* TEXT BLOCK *

....................

Management of posterior breaks in high myopia is challenging, as the breaks can be very posterior in location and associated with chorioretinal atrophy and thin sclera. Association with posterior staphyloma introduces more complexity, as the retina must be attached not only along the normal contour of the globe but also along the curvature of the posterior staphyloma. Traditionally, scleral buckling of posterior breaks has been advocated, but all the breaks in this series were located within 2 mm of the edge of the optic nerve and, as such, thought not amenable to buckling because of the risk of adjacent optic-nerve trauma and compression. Using an internal approach, silicone oil has been advocated as the endo-tamponade of choice to provide long-term tamponade to the break in the absence of the ability to form a retinal adhesion between the retina and the area of choroidal/RPE atrophy.25 As such, three of the earlier cases described here were managed with silicone oil, albeit one after failed treatment with long-acting gas. However, silicone oil has a high surface tension and conforms poorly to the globe, which is particularly relevant in cases associated with posterior staphyloma. Transscleral diathermy,7 which is associated with weakening of the already thinned sclera and endocryotherapy26 or endodiathermy,27 both of which (in our experience) can be associated with ganglion cell-layer damage and possible retinal-break enlargement, have been employed by some investigators. Exo-cryotherapy is another option but would be associated with a high risk of optic-nerve damage, given the proximity of the retinal break to the optic nerve. More recently, Spaide and Fisher identified adherent plaques of cortical vitreous in six eyes with high-myopia retinal detachment overlying posterior staphyloma.28 None of the patients in their series was found to have any observable break before or during surgery. They demonstrated successful retinal reattachment by identification and removal of residual cortex with triamcinolone during PPV, followed by endo-tamponade with SF6. Four of the seven cases in our series were stained with triamcinolone and no vitreoretinal traction or plaques were identified.

In our series, PPV with endolaser and C2F6 was employed with success in four cases. The effectiveness of endolaser to create a durable chorioretinal adhesion in this situation is uncertain, as there was no RPE in the area of chorioretinal atrophy to allow for laser uptake. It is possible, however, that some uptake occurs in the retina or sclera; as human sclera (and, to some extent, human retina) has been shown to contain a significant amount of melanin.29,30 Interestingly, Case 7 was treated with silicone oil without endolaser and remained attached after removal of oil 9 years later. It is possible that the long-term use of silicone oil resulted in stretching and molding of the retina, while promoting glial-cell reaction and hole closure, and perhaps the use of long-acting gases with glial-cell stimulation with laser, as we used in the last four cases, had a similar effect.

....................

* PROVIDED INFORMATION *

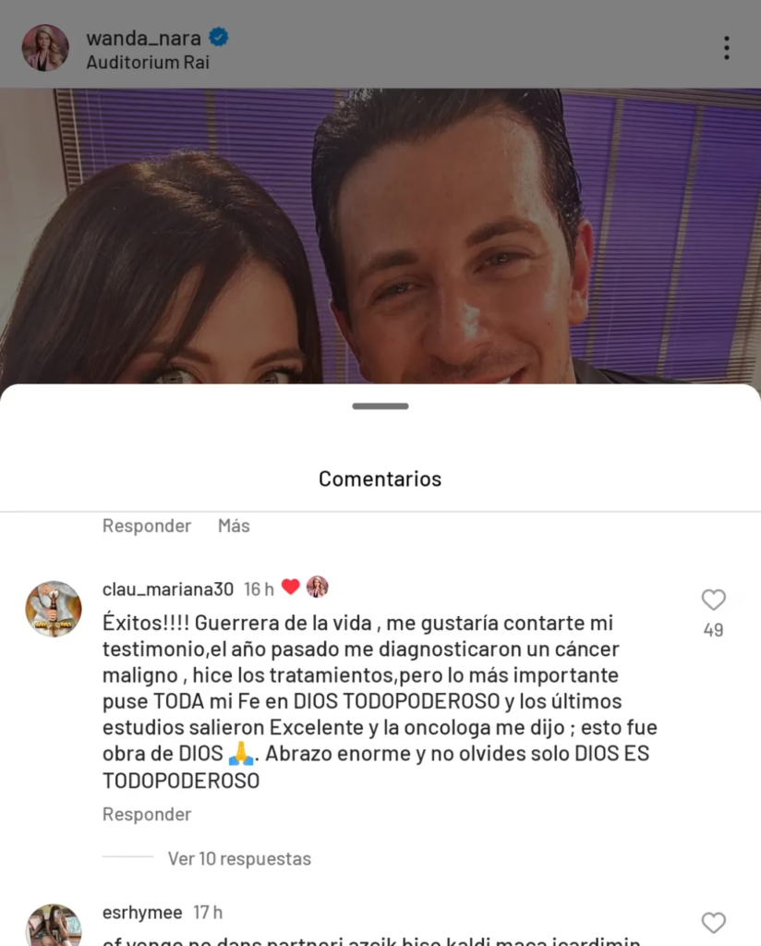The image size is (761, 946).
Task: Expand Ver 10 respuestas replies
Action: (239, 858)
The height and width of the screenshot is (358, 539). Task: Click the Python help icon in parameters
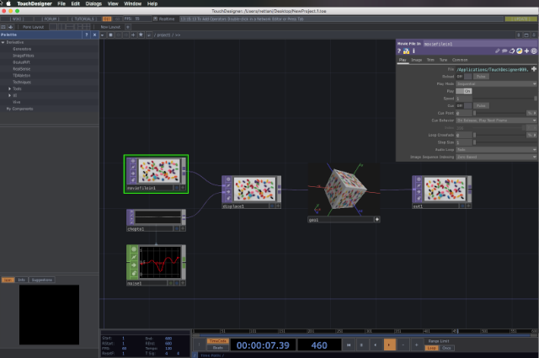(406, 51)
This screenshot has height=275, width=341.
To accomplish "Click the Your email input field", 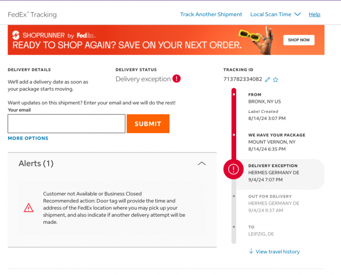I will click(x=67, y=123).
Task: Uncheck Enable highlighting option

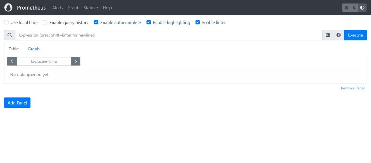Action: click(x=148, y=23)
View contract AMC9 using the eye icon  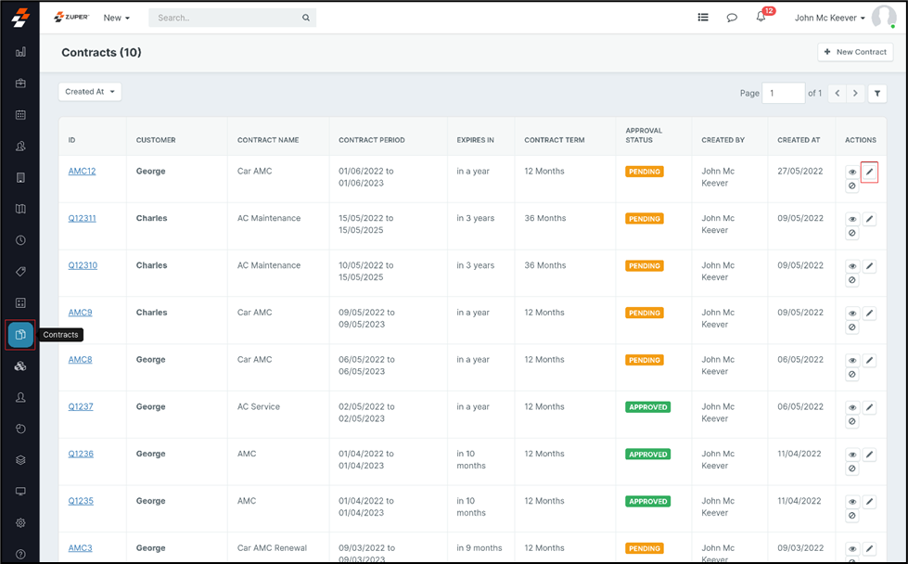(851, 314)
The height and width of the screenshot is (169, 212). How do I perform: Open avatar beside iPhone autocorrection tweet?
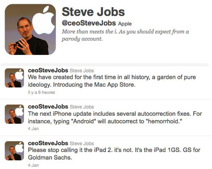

....................

* INSTRUCTIONS *
A. In the passage on posterior breaks in high myopia, how many of the seven cases were stained with triamcinolone?
B. Please return everything from "In our series, PPV" down to "a similar effect." in the passage on posterior breaks in high myopia, copied word for word.

* SOLUTIONS PER TASK *
A. Four

B.
In our series, PPV with endolaser and C2F6 was employed with success in four cases. The effectiveness of endolaser to create a durable chorioretinal adhesion in this situation is uncertain, as there was no RPE in the area of chorioretinal atrophy to allow for laser uptake. It is possible, however, that some uptake occurs in the retina or sclera; as human sclera (and, to some extent, human retina) has been shown to contain a significant amount of melanin.29,30 Interestingly, Case 7 was treated with silicone oil without endolaser and remained attached after removal of oil 9 years later. It is possible that the long-term use of silicone oil resulted in stretching and molding of the retina, while promoting glial-cell reaction and hole closure, and perhaps the use of long-acting gases with glial-cell stimulation with laser, as we used in the last four cases, had a similar effect.